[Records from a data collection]
────────────────────────────────────────

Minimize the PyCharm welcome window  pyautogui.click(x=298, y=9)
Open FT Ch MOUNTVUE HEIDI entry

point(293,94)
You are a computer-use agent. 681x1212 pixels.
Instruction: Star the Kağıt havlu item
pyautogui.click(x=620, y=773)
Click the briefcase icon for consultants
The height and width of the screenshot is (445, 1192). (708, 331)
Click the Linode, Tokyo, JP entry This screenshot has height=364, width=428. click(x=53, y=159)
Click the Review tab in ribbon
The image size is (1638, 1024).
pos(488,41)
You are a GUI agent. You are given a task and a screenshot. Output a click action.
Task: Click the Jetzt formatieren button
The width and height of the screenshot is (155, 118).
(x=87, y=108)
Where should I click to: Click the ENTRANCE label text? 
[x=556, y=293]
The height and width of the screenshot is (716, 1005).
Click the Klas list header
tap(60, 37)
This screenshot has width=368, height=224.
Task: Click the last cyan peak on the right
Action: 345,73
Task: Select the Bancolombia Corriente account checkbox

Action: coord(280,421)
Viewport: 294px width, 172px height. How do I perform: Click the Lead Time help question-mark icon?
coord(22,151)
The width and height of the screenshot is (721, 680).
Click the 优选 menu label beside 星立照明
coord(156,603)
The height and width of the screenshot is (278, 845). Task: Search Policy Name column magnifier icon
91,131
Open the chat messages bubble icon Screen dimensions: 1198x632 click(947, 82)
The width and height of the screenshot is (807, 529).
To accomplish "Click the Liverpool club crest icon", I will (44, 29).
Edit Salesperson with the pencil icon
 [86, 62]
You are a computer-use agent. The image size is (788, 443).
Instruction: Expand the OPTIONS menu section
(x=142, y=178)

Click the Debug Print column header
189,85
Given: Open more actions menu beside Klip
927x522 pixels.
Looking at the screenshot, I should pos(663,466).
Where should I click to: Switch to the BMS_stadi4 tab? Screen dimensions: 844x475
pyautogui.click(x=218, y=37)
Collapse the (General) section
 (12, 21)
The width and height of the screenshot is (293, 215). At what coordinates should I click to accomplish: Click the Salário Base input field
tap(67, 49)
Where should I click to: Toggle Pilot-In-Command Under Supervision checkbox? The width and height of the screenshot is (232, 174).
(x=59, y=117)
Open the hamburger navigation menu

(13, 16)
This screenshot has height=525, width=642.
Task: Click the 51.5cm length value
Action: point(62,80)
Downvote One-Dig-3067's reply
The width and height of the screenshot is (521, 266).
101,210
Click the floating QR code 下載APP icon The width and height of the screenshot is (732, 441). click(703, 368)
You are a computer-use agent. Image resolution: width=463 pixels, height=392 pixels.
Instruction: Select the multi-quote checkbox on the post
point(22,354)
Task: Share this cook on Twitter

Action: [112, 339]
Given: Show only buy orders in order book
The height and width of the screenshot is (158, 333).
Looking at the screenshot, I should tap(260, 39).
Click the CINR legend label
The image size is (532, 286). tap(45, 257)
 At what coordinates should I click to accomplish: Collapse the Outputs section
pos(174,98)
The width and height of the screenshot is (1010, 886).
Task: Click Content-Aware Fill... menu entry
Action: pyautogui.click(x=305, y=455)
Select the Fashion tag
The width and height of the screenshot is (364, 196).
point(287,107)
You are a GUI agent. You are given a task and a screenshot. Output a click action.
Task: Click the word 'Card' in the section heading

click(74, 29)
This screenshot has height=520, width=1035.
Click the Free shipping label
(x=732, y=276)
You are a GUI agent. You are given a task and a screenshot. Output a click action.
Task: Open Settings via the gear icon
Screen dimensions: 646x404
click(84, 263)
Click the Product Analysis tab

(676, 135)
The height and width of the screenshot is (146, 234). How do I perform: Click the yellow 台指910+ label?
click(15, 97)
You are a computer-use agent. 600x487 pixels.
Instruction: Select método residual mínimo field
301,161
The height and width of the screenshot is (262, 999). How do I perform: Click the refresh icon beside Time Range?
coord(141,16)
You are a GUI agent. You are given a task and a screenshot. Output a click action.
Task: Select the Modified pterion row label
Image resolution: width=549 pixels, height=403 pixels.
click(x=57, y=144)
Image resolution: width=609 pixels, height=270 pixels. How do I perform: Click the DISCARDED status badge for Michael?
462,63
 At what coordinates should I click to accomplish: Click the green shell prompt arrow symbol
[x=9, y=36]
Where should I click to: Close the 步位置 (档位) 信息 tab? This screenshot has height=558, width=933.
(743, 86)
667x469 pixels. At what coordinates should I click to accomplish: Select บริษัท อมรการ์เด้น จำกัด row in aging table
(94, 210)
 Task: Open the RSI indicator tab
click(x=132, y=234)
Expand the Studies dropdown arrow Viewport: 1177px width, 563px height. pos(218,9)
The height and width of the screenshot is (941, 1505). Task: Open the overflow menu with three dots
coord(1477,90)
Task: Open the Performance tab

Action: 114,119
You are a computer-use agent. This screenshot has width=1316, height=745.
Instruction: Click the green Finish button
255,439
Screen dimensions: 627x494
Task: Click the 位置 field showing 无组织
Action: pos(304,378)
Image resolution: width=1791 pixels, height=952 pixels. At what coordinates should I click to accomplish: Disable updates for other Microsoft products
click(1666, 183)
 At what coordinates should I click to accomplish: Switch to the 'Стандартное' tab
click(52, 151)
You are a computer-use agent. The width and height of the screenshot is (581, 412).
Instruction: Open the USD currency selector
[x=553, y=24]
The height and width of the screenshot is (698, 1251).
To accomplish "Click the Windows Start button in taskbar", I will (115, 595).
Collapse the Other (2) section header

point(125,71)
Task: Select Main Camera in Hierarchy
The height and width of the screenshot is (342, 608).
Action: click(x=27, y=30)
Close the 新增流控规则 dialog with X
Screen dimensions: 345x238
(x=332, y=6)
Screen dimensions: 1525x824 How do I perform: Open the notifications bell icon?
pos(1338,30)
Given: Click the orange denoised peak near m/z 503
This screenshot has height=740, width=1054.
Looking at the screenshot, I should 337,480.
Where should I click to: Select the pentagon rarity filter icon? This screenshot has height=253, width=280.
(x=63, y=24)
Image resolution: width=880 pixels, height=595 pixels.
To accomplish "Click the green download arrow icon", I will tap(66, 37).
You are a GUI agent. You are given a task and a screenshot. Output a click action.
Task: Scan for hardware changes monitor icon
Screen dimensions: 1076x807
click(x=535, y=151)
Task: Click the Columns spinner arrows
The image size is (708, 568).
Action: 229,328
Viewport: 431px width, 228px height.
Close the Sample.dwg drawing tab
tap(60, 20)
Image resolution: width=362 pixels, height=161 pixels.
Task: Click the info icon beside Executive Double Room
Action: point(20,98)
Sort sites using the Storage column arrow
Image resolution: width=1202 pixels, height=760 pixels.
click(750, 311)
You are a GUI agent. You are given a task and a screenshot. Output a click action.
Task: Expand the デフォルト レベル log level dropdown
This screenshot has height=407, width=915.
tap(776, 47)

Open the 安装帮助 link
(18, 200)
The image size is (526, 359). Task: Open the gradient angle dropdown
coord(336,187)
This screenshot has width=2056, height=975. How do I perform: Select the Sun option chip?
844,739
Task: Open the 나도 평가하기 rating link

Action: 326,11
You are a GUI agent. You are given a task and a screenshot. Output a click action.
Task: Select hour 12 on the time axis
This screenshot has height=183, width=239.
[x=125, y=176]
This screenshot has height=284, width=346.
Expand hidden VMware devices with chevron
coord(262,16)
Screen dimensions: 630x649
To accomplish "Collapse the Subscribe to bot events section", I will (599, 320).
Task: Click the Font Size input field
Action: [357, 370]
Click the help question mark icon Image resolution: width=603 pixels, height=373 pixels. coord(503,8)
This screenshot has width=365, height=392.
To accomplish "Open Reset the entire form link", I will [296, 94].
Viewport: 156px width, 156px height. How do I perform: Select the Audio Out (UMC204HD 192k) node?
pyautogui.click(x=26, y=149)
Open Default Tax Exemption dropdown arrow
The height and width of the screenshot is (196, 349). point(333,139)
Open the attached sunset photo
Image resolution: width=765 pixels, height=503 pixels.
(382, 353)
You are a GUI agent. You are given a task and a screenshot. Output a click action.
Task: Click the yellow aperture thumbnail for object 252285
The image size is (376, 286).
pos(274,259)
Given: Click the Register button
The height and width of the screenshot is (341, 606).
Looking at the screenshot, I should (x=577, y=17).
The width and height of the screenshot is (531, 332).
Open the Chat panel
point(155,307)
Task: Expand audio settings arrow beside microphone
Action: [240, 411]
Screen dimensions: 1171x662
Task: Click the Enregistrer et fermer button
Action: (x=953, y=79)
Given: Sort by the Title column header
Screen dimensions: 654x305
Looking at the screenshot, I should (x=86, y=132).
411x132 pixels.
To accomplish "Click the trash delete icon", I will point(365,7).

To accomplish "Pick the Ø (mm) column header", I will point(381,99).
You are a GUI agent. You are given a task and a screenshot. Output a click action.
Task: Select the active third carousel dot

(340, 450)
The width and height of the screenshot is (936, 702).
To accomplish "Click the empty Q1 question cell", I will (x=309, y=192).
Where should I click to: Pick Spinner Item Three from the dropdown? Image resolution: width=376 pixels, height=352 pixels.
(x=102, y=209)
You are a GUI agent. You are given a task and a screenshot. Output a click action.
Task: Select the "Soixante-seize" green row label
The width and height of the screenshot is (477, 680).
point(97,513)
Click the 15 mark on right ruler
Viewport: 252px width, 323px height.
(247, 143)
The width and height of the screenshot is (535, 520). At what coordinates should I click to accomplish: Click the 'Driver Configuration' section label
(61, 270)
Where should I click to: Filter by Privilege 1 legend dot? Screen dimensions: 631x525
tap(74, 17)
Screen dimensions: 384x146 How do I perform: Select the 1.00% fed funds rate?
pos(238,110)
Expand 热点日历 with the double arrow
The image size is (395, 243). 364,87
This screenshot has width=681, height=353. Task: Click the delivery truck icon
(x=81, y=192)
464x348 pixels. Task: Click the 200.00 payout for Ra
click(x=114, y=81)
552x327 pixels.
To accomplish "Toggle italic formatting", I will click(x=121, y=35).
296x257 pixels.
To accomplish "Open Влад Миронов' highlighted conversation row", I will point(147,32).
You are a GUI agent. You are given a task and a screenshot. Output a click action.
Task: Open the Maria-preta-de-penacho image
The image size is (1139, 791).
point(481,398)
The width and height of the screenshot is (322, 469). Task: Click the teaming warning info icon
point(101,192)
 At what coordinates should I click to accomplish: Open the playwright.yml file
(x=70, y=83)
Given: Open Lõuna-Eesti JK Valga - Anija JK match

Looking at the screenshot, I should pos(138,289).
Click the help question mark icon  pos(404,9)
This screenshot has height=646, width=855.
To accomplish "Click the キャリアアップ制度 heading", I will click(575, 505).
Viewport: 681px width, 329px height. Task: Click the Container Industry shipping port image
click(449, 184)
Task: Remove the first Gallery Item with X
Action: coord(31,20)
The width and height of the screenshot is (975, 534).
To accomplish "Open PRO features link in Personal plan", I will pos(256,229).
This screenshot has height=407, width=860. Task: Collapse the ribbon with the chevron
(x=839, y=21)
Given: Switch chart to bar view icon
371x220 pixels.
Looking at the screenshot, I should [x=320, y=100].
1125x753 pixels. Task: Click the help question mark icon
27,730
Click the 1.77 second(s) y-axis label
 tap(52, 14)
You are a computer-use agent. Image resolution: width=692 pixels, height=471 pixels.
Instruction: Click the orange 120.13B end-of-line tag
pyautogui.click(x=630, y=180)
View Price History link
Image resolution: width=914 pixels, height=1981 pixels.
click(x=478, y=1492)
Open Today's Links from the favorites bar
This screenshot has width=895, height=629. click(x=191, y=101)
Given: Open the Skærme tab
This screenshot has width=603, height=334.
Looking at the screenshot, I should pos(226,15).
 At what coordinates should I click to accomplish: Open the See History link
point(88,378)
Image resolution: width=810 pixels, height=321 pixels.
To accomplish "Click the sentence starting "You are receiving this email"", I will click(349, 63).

────────────────────────────────────────

• _WHAT TO WORK ON_: Repeat only the lines above, from the first line of the entries through the line that contains "The height and width of the screenshot is (716, 1005).", including both ends.

• _YOUR SOLUTION_:
Minimize the PyCharm welcome window  pyautogui.click(x=298, y=9)
Open FT Ch MOUNTVUE HEIDI entry

point(293,94)
You are a computer-use agent. 681x1212 pixels.
Instruction: Star the Kağıt havlu item
pyautogui.click(x=620, y=773)
Click the briefcase icon for consultants
The height and width of the screenshot is (445, 1192). (708, 331)
Click the Linode, Tokyo, JP entry This screenshot has height=364, width=428. click(x=53, y=159)
Click the Review tab in ribbon
The image size is (1638, 1024).
pos(488,41)
You are a GUI agent. You are given a task and a screenshot. Output a click action.
Task: Click the Jetzt formatieren button
The width and height of the screenshot is (155, 118).
(x=87, y=108)
Where should I click to: Click the ENTRANCE label text? 
[x=556, y=293]
The height and width of the screenshot is (716, 1005).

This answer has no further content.